> [Given text]
•••••
That fictitious peace process has also led to the death of the two-state solution. Twenty years on, the Oslo Accords are in tatters, as Israel continued to violate international law by colonising the West Bank, and discontent with Fatah led to a hardening Islamisation of Palestinian society. The one-state solution has gained increasing ground over the past decade, championed by the late Edward Said and theorised by the likes of Ali Abunimah and Omar Barghouti. The main reason for its appeal is an acceptance that settlement building is so total now that a territorial Palestinian state, as envisaged by Oslo, is an impossibility. This was acknowledged by Tony Judt following visits to the West Bank in 2004, something which did not go down well in the West, where support for the charade that is the peace process remains a strategic imperative. Even sectors of the Israeli right, such as former Knesset Speaker Abrum Burg, are recognising the reality that Israelis and Palestinians may one day have to share the same binational state.
•••••
> [Task details] Extend the commentary above on the Oslo peace process and the rise of the one-state solution, picking up right after its last sentence.
•••••
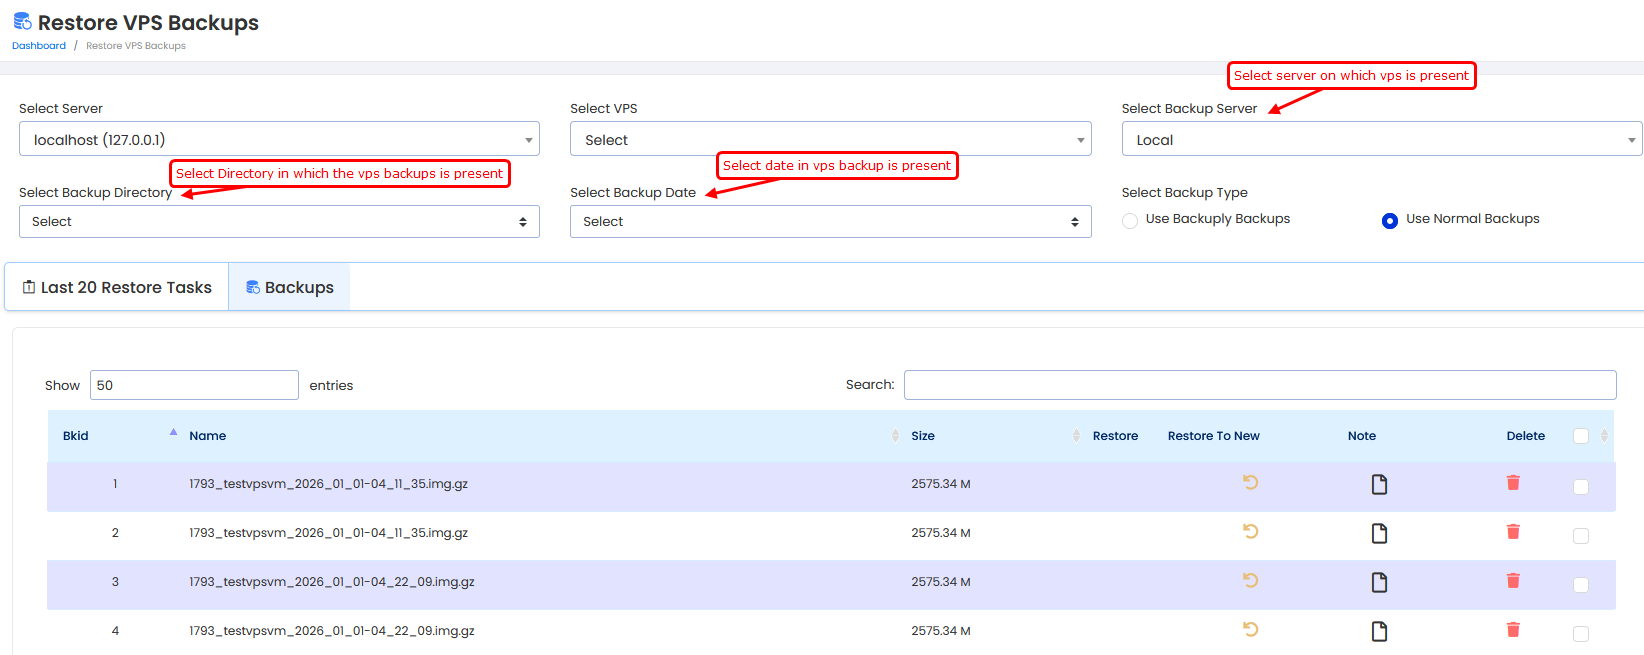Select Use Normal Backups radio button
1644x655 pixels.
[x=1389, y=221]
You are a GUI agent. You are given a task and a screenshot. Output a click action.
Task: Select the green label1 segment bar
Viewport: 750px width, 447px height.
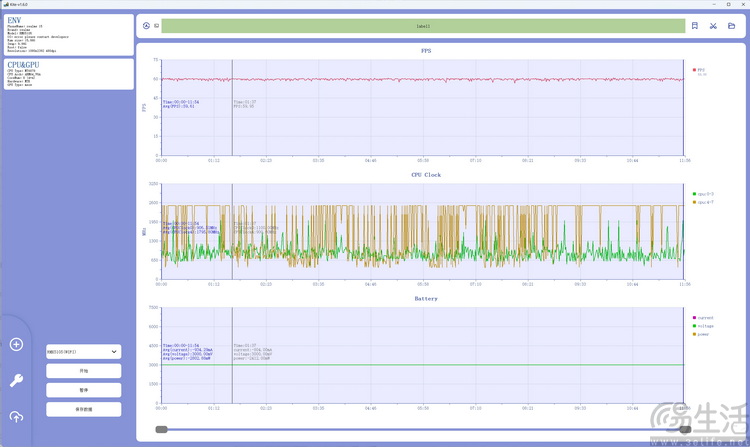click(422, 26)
•••••
> [Answer to the exercise]
French-based Israeli filmmaker Eyal Sivan gathers together a number of people from both the Jewish and Palestinian camps and has them give their views on the possibility of a single state. These range from Omar Barghouti, former Deputy Mayor of Jerusalem Meron Benvenisti, Palestino-Israeli Knesset Member Haneen Zouabi, Israeli academics Ilan Pappe and Ariella Azoulay, Arab rights lawyer Hassan Jabareen, Jewish poet Eliaz Cohen, Palestinian economist Leila Farsakh, Hadash party member Yael Lerer (who also has a cameo role as a lawyer in Omar) and Ha’aretz journalist Gideon Levy. The interviews are shown in split-screen and are filmed as binomial dialogues. The artifice makes the film more art-installation than anything particularly cinematic but Common State is compelling nonetheless.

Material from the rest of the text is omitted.